MTE5NTU2MzE1ODYyNjMxOTQ3I value critics, but some take the job—and themselves—so seriously they go beyond illuminating their subject. Instead, they hint at their superior understanding. They assume awareness greater than those they criticize. They sound smug or condescending or dismissive and thus elicit criticism themselves.

In these publicity-hungry, hot-headed times, we’re accustomed to vehement critics. How valuable can a half-hearted viewpoint be, after all? Yet egotism often poisons criticism. Confidence helps, but self-assurance without self-awareness reveals ignorance akin to the cluelessness it denounces. Instead of discernment, the critic’s motives come first. Yet fighting over rectitude rarely convinces anyone. It rarely exposes something hidden and important. I wish all our social critics were a little less vociferous, but I prefer Jon Stewart’s dissections to Sean Hannity, Bill Mahr and Bill O’Reilly’s rants.

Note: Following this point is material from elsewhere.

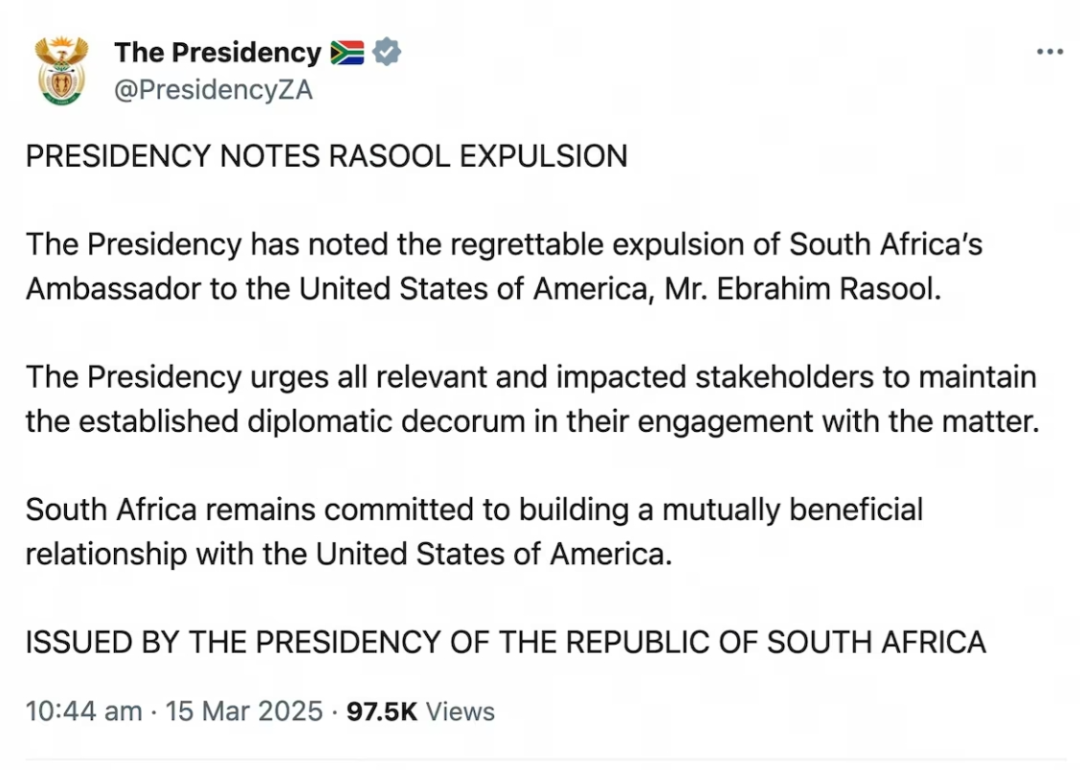Open The Presidency coat of arms avatar
Screen dimensions: 1080x770
pyautogui.click(x=61, y=71)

Printers’ Row, the book supplement associated with The Chicago Tribune, recently started a new feature called “Time Machine” offering old Tribune reviews of famous books. The first entry was H. L. Mencken’s response to The Great Gatsby, which I encountered with some skepticism. I mostly admire Fitzgerald and the novel, and the little I’ve read from and about Mencken fills me with ambivalence. Sometimes he’s witty, incisive, and unstinting. Sometimes he’s sarcastic, biting, and petty. And this review evoked both reactions—demonstrating, for me, when criticism does and doesn’t work.

In this case, I should say, “Doesn’t and does,” for Mencken swings his sword wildly in his opening before calming down to say something valuable. He calls the novel “No more than a glorified anecdote,” and writes off Gatsby as “a clown” and the other characters as “marionettes—often astonishingly lifelike, but nevertheless not quite alive.” In the end, he says, “The immense house of the Great Gatsby stands idle, its bedrooms given over to the bat and the owl, its cocktail shakers dry. The curtain lurches down.”

Maybe Mencken wanted to launch with a blast of his characteristic vitriol, but he seems so self-satisfied. As muscular as Mencken’s prose is and as much as I get his perspective, he speaks to those who enjoy (as Warren Buffet put it), “Interpreting all new information so that their prior conclusions remain intact.”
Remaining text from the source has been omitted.